[Start of Attachment]

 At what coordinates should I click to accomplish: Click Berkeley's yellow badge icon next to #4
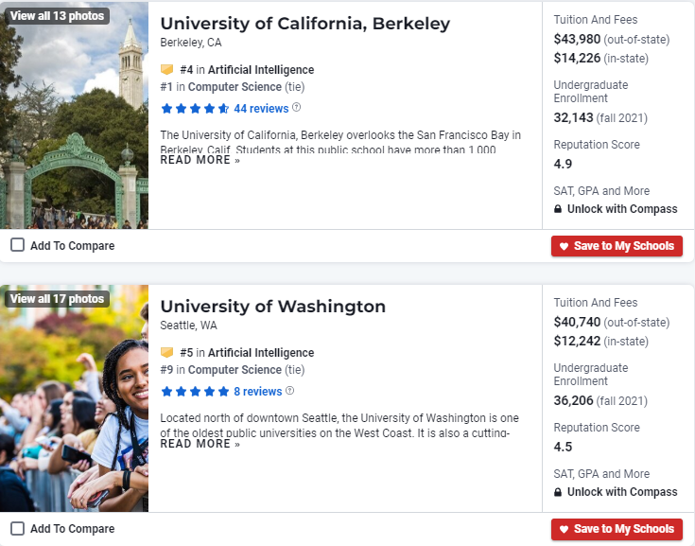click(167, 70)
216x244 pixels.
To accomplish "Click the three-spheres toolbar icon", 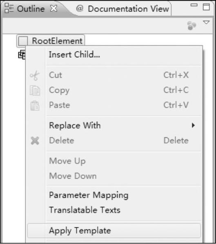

[End of Attachment]
[Start of Attachment]

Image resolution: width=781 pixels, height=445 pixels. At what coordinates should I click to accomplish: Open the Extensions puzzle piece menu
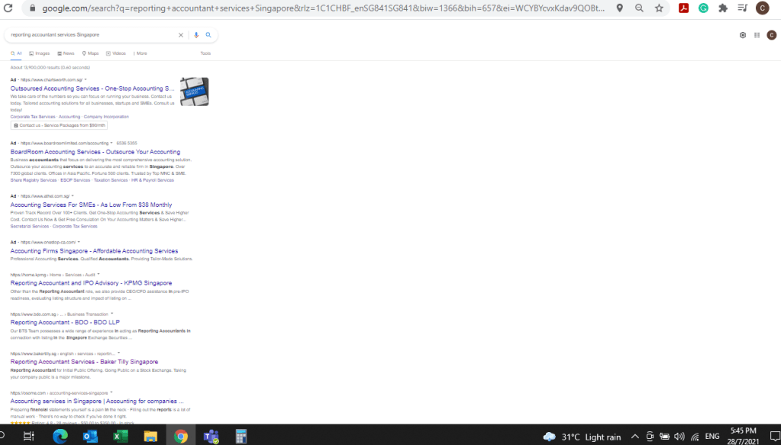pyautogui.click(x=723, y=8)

[End of Attachment]

### What to work on
Transcribe, word for word, the stretch of lines in the data above from the one with "At what coordinates should I click to accomplish: Click" through the one with "the three-spheres toolbar"; omit all pictures.

### Exercise response
 At what coordinates should I click to accomplish: Click Berkeley's yellow badge icon next to #4
click(167, 70)
216x244 pixels.
To accomplish "Click the three-spheres toolbar icon", 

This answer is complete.